Книга Память по женской линии - Татьяна Георгиевна Алфёрова
Шрифт:
Интервал:
Закладка:
– Что такое, Андрей Гаврилыч! Отчего вы прямо никогда не выражаетесь? В деталях и то обиняками – небольшое дельце, небольшое, а не маленькое. Что вы хотели мне сообщить?
– Экий ты резкий сегодня… Помнишь, что в тот день полнолуние было? Когда Актрису убивали?

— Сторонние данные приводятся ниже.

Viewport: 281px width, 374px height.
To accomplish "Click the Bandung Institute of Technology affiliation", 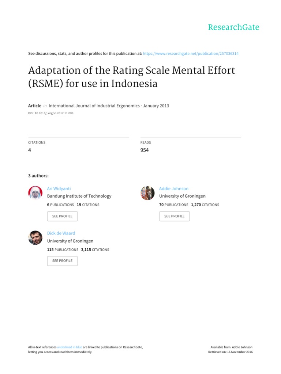I will (79, 196).
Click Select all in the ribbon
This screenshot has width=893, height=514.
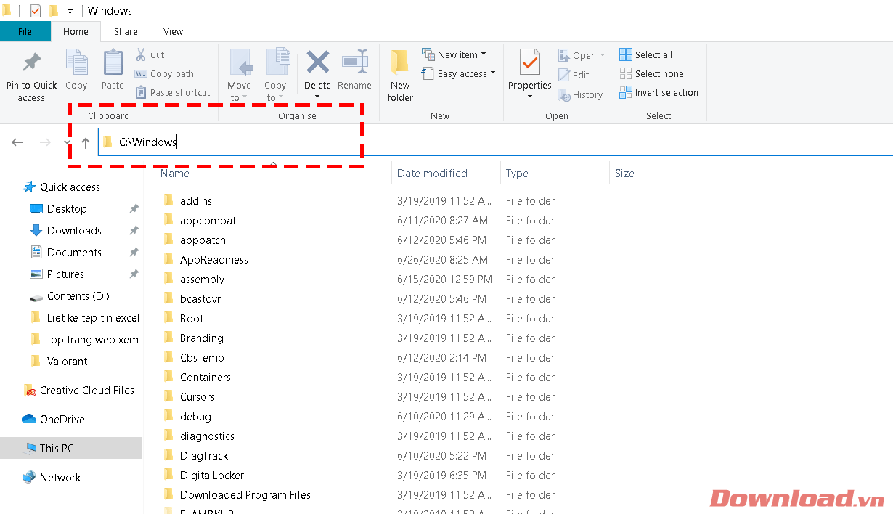646,54
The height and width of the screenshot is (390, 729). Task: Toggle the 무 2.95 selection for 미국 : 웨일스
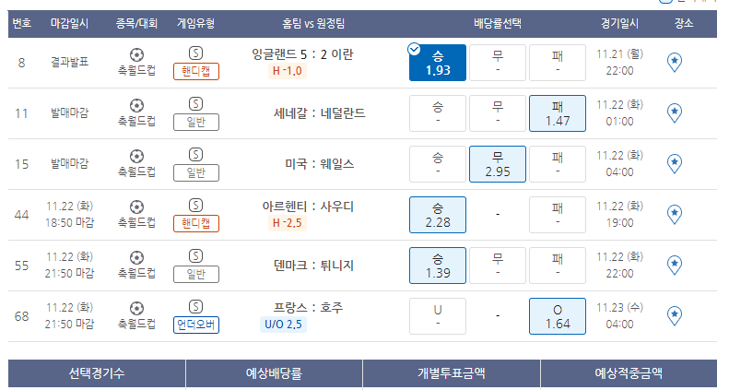[498, 164]
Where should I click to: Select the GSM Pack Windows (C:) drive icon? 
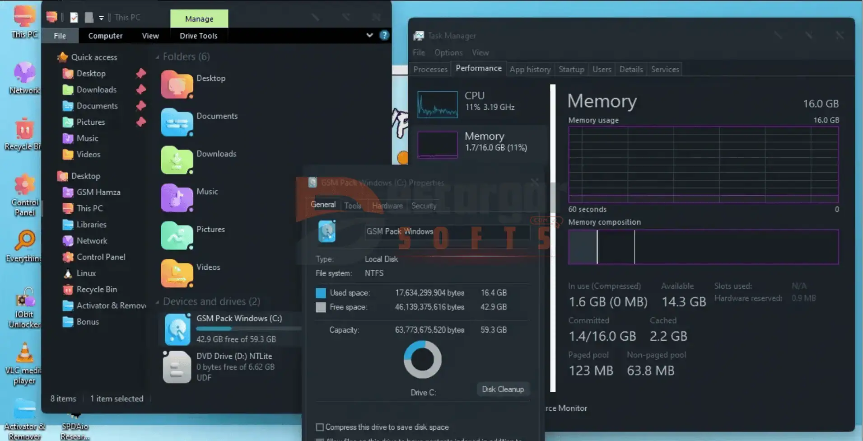[177, 329]
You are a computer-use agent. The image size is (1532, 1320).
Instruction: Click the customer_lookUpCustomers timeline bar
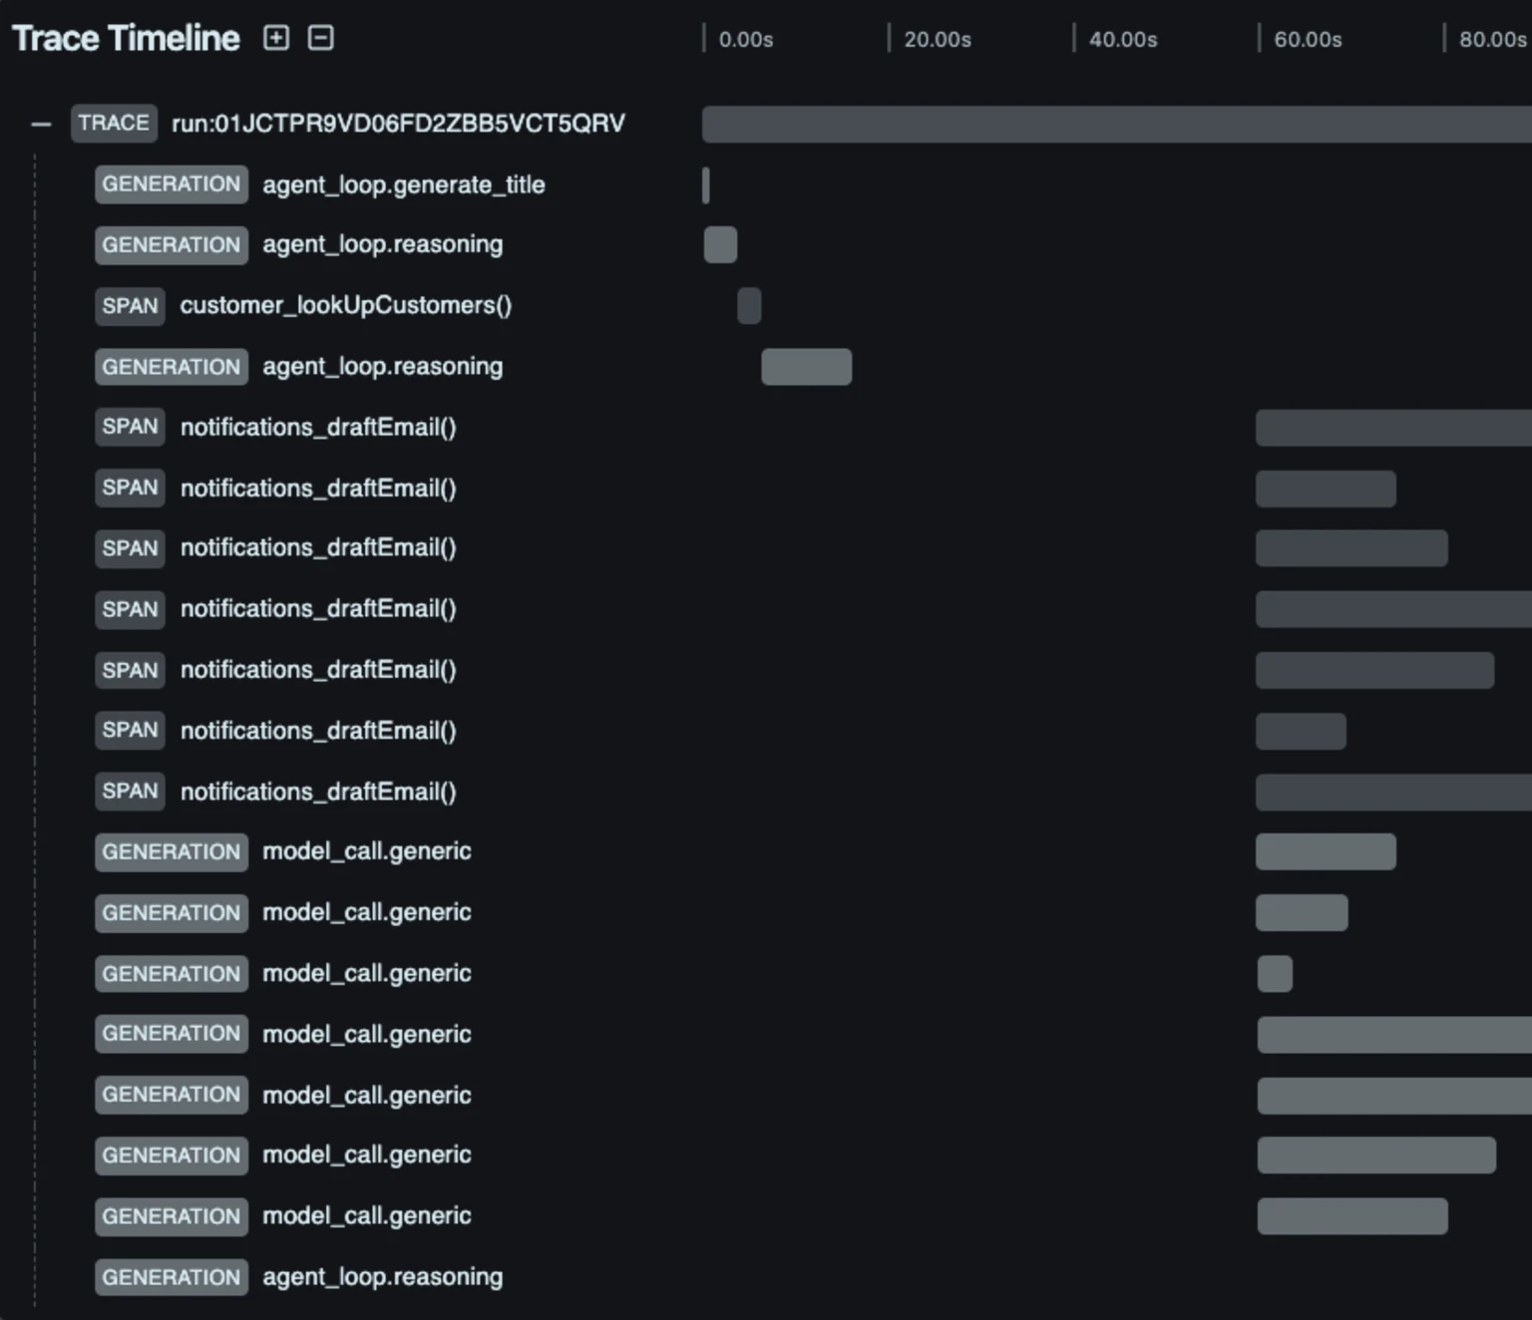pyautogui.click(x=749, y=306)
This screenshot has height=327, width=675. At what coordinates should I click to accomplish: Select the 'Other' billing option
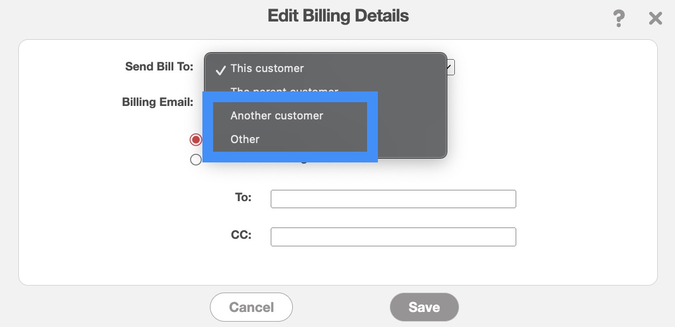click(245, 139)
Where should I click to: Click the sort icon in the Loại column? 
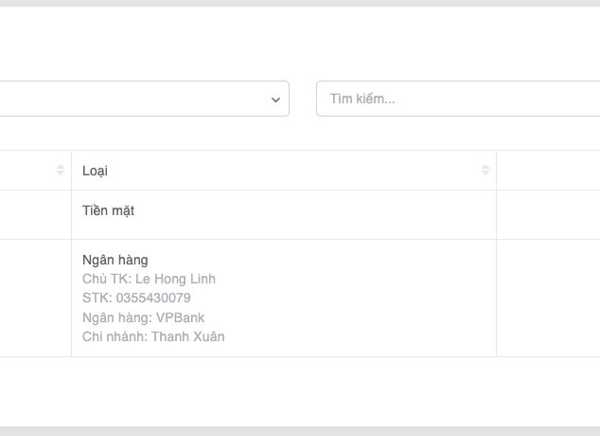click(x=485, y=171)
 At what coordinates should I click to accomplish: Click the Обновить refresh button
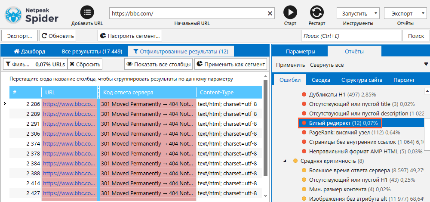58,36
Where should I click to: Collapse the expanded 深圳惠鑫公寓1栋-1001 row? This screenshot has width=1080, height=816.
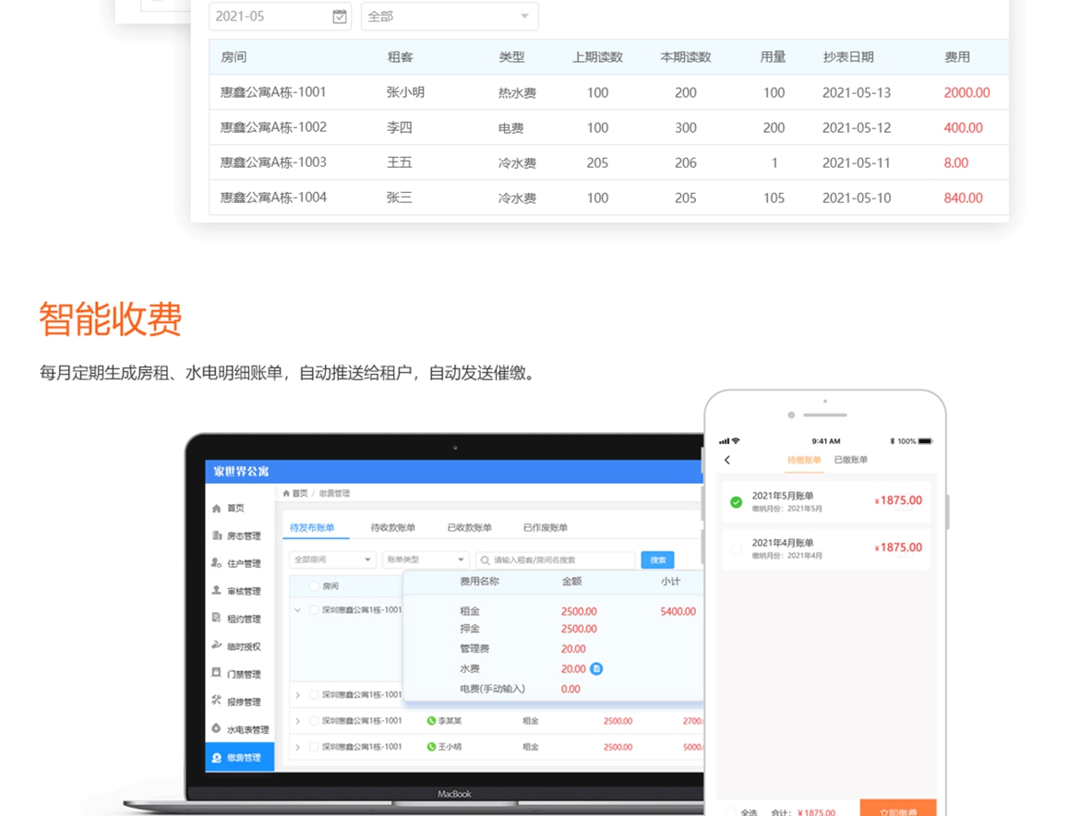click(x=297, y=610)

– При чем это… Ну говорите, я жду. – Тут мой Ванюша вскочил и посмотрел на меня совсем недобро. Началось. – Вы что, видели его? – Что мне оставалось, сам вызвался, сам начал.
– Видел, Иван.
– Видели и промолчали! Ну, знаете, Андрей Гаврилыч! Это ведь не школа, это вам – не кто окошко в учительской разбил, не игрушки!
– А разве, Ванюша, мы на уроках в игрушки играли? Если скальпель считать игрушкой, то конечно. – Он не должен догадаться, как мне страшно. – И не кричи на меня, пожалуйста, имей уважение к старости.
– Андрей Гаврилыч, что вы все о старости, между прочим, я прекрасно знаю, что вам пятьдесят три года, так что напрасно ссылаетесь на преклонные лета. Хотите показать, что память вас подводит, что вы забыли, как Даню в ту ночь видели под дверью убитой? Я же понимаю, почему все это, вам ученика своего жалко, но жалость эта страшненькая. Вы-то зачем на лестничную площадку вышли? – Строг Ванятка, строг. Как ни странно, его суровость помогла мне собраться, скрепиться духом.
– Я начал с того, что в ту ночь было полнолуние, но ты пропустил мимо ушей. Полнолуние плохо действует на гипертоников, мне нездоровилось еще при мальчиках, еле досидел, еле проводил. Слышал, как дверь хлопнула, один раз, другой. Вдруг как толкнуло меня что-то, предчувствие какое-то, хочешь, верь, хочешь, нет. В груди стеснилось, дыхание сбивается, а в голове, напротив, ясно так, и словно говорит кто: сейчас случится несчастье. Я, смешно сказать, напугался. До того напугался, что дома не мог усидеть, хоть и был уж в халате. Может, думаю, с мальчиками на лестнице что приключилось. Но слышал же, как двери хлопали, должно, ушли мальчики. Все одно, проверю, раз такая тревога разбирает. Дверь отворил тихонечко, от страха, а не затем, что прятался, страх меня уж совсем прибрал, и луна багровая за окном раскачивается. Дверь отворяю, вниз гляжу – никого, а сверху шорох легкий. Взглянул, а он от дверей, как ты выражаешься, убитой идет, не идет, а задом пятится, странно так, пошатываясь. Потому и меня не заметил, что спиной вперед шел. Я дверь тихонечко закрыл, он не должен был услышать, но может, другой кто меня видел или слышал. Тебе сигналов не поступало, что меня видели? – Иван мотнул головой, нетерпеливо, этакий жеребчик перед яслями. – Странно, должен был кто-то меня видеть. Но он, Сережа, точно не заметил.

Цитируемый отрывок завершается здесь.